How to break a random walk at destination with R

Question

I have to generate a random walk for a sequence of positions in 2D. The person doing the random walk starts at (0,0). At every move, she goes left, right, up or down. The random walk stops if she comes back to (0,0), or until she made a 1000 steps. *I am using the R language

I have done this so far, but I am having trouble figuring out how to stop the random walk when she reaches (0,0) again. I only get two vectors back. Any help would be very appreciated. Thank you!

step.max<-1000
destination<-rbind(c(0,0))

Random.walk <- function(n=step.max){
  steps <- matrix(c(0,0,-1,1,0,-1,1,0),nrow = 4)
  walk <- steps[sample(1:5,n,replace = TRUE)] 
  walk.1 <-rbind(walk)
  ifelse(destination,break,apply(walk.1,2,cumsum))
  }
Random.walk(n)

Is your steps matrix correct? The first option is no movement which you did not mention in your description, then move 1 down, then move one left and up, and finally move one right. You do not have any option to move up only or left only. For 1000 steps you can generate the entire walk and then identify the first row that returns to 0, 0. — dcarlson, Dec 02 '22 at 04:36
I did add (0,0) to my matrix, and changed it to 5 rows. With which command do I identify the first row? In other words, how can I stop my function once that row is identified? Also, how can I make it, NOT stop at the first command, since I start at (0,0) as well? — Tryingtolearn, Dec 02 '22 at 04:55

dcarlson · Accepted Answer · 2022-12-03T14:52:49.507

If you want to stop when you reach the origin, you will have to use a loop. Alternatively you can generate a random walk of 1000 steps very quickly and identify when the origin was reached:

steps <- matrix(c(1, 0, -1, 0, 0, 1, 0, -1), nrow = 4, byrow=TRUE)
steps
#      [,1] [,2]
# [1,]    1    0  # Right
# [2,]   -1    0  # Left
# [3,]    0    1  # Up
# [4,]    0   -1  # Down

Now generate a random walk with 1000 steps:

set.seed(42)  # To create a reproducible example
rand <- sample.int(4, 1000, replace=TRUE)
moves <- steps[rand, ]         # 1000 random moves
position <- rbind(c(0, 0), apply(moves, 2, cumsum))  # Position after each move
home <- which(position[, 1] == 0 & position[, 2] == 0)  # When is position c(0, 0)?
home
# [1] 1   # We never revisit the origin in this random walk.

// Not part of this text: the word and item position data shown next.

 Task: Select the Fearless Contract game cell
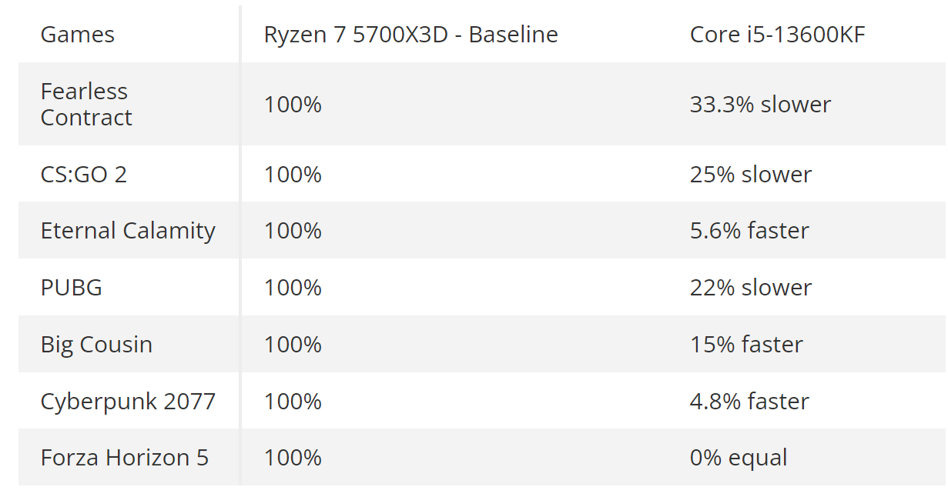[x=86, y=104]

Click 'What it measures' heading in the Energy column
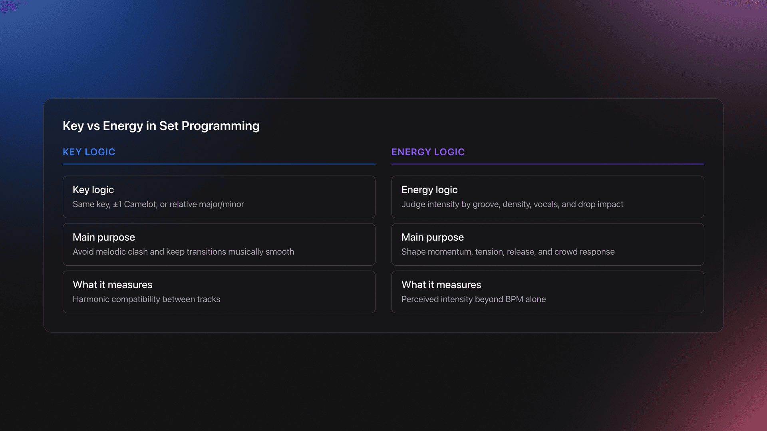441,285
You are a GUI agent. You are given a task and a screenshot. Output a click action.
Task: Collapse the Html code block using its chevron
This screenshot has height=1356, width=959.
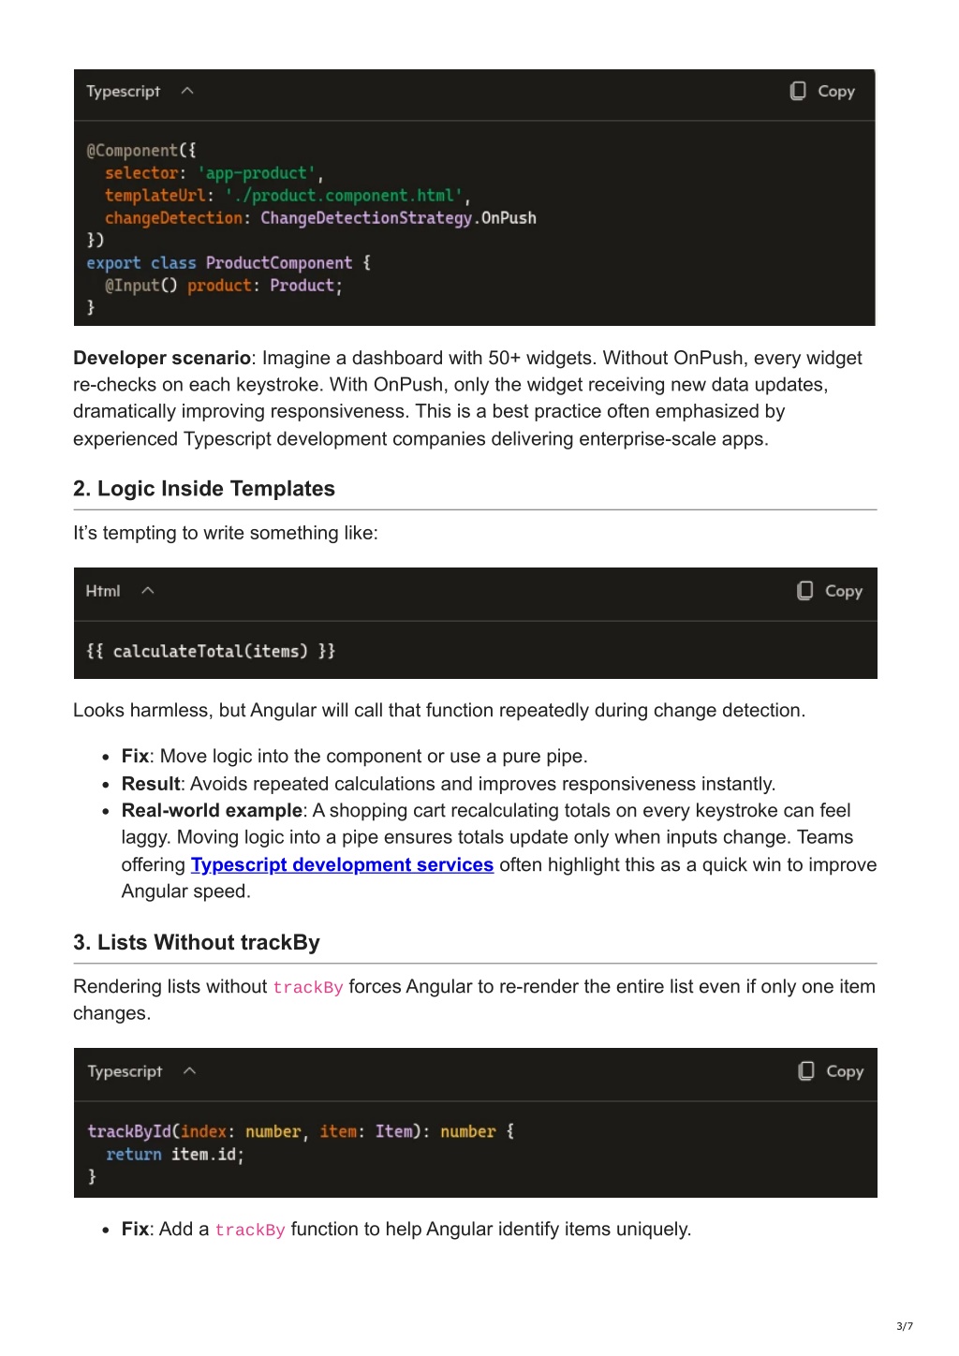[x=147, y=590]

Now illustrate the results:

plot(position, type="l")
points(0, 0, cex=2, col="red")
points(position[1001, 1], position[1001, 2], cex=2, col="blue")

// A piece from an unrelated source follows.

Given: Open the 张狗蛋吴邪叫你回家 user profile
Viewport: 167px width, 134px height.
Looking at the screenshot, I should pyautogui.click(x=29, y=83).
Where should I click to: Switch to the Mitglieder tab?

If you want break out of the walk when the position returns to c(0, 0), you will need a loop. Something like this:

steps <- matrix(c(1, 0, -1, 0, 0, 1, 0, -1), nrow = 4, byrow=TRUE)
position <- rbind(c(0, 0))
move <- 0
for (move in 2:1001) {  
    step <- steps[sample.int(4, 1), ]
    position <- rbind(position,  position[move-1, ] + step)
    if (position[move, 1] == 0 & position[move, 2] == 0) break
}
cat("move=", move, "position=", position[move, ], "\n")

The position variable will contain all of the locations visited during the walk.

If you want to know how often the walk returns to the origin before 1000 steps, we need to create a function for the walk and then use replicate to generate multiple walks, for example 10,000:

steps <- matrix(c(1, 0, -1, 0, 0, 1, 0, -1), nrow = 4, byrow=TRUE)
walking <- function(n) {
    rand <- sample.int(4, n, replace=TRUE)
    moves <- steps[rand, ]
    position <- rbind(c(0, 0), apply(moves, 2, cumsum))
    home <- which(position[, 1] == 0 & position[, 2] == 0)
    if (is.na(home[2])) 1000 else home[2]
}

results <- replicate(10000, walking(1000))
sum(results < 1000)/10000
# [1] 0.683

So about 68% of the time the walk ends in less than 1000 steps. You can increase the replications. If you run this several times, the percentage varies from 67 - 68%. You can narrow the range by increasing the number of replications, but the code will take longer to run.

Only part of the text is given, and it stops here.